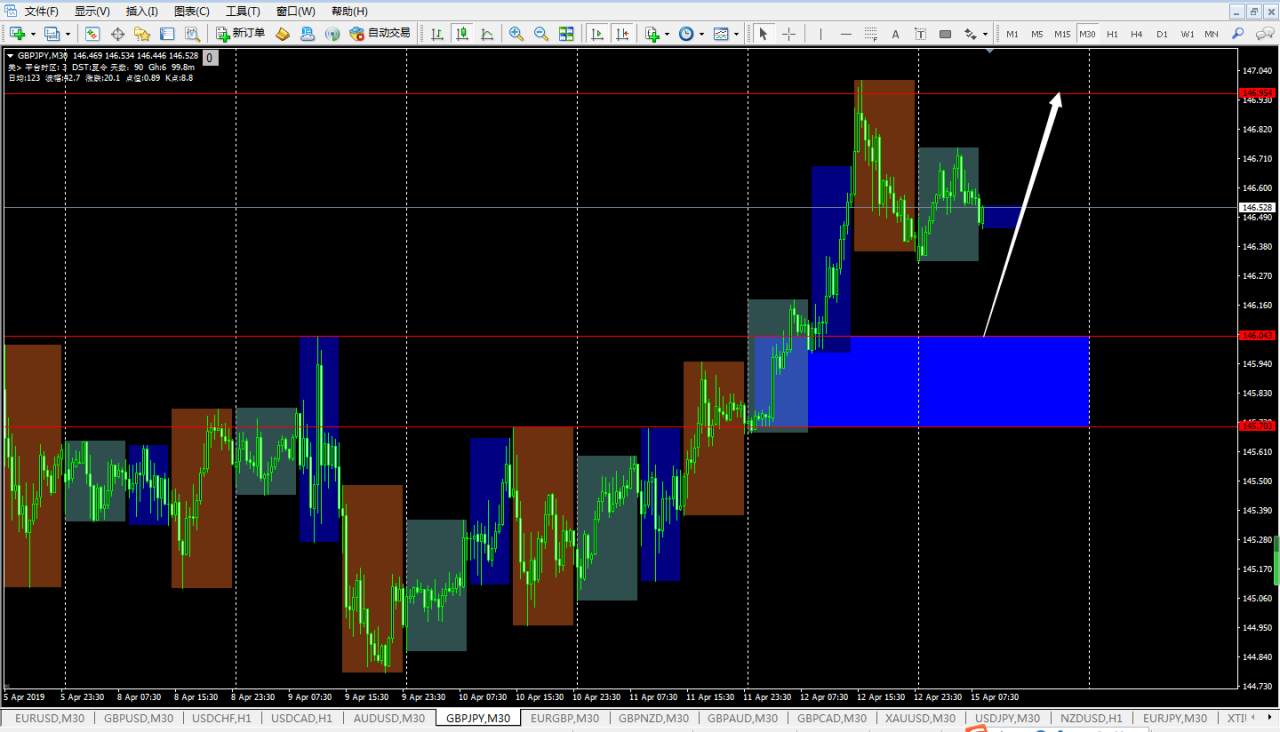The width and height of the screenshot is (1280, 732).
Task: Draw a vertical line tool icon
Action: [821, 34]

* * *

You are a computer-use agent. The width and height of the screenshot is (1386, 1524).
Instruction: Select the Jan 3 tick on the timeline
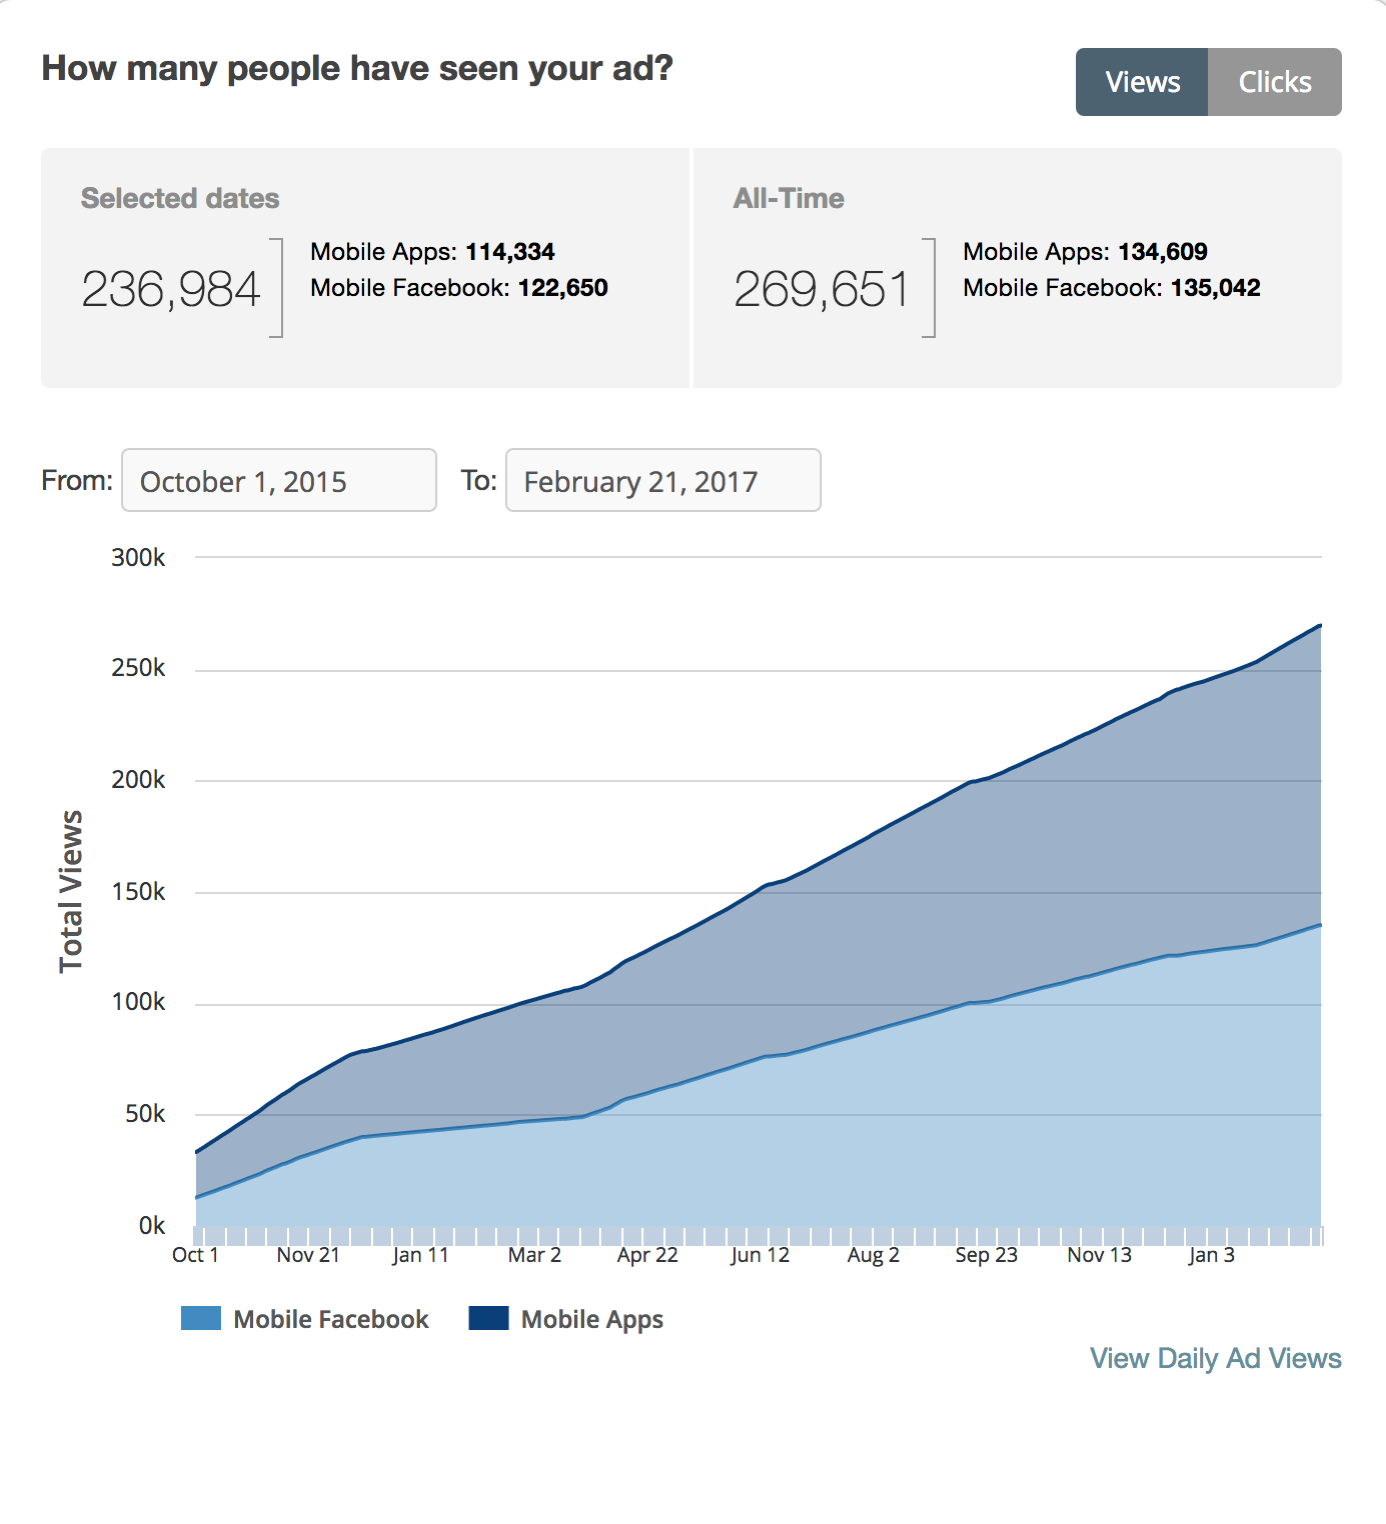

* * *

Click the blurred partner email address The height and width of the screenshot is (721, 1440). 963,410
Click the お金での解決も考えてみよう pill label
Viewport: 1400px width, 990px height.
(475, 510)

*DIRECTIONS FOR THIS TASK*
The required answer is the exact run of lines above starting at the line with "You are a computer-use" and ending at the line with "Instruction: Select the", with both ends present.

*SOLUTION FOR THIS EXERCISE*
You are a computer-use agent. The width and height of the screenshot is (1386, 1524).
Instruction: Select the Jan 3 tick on the timeline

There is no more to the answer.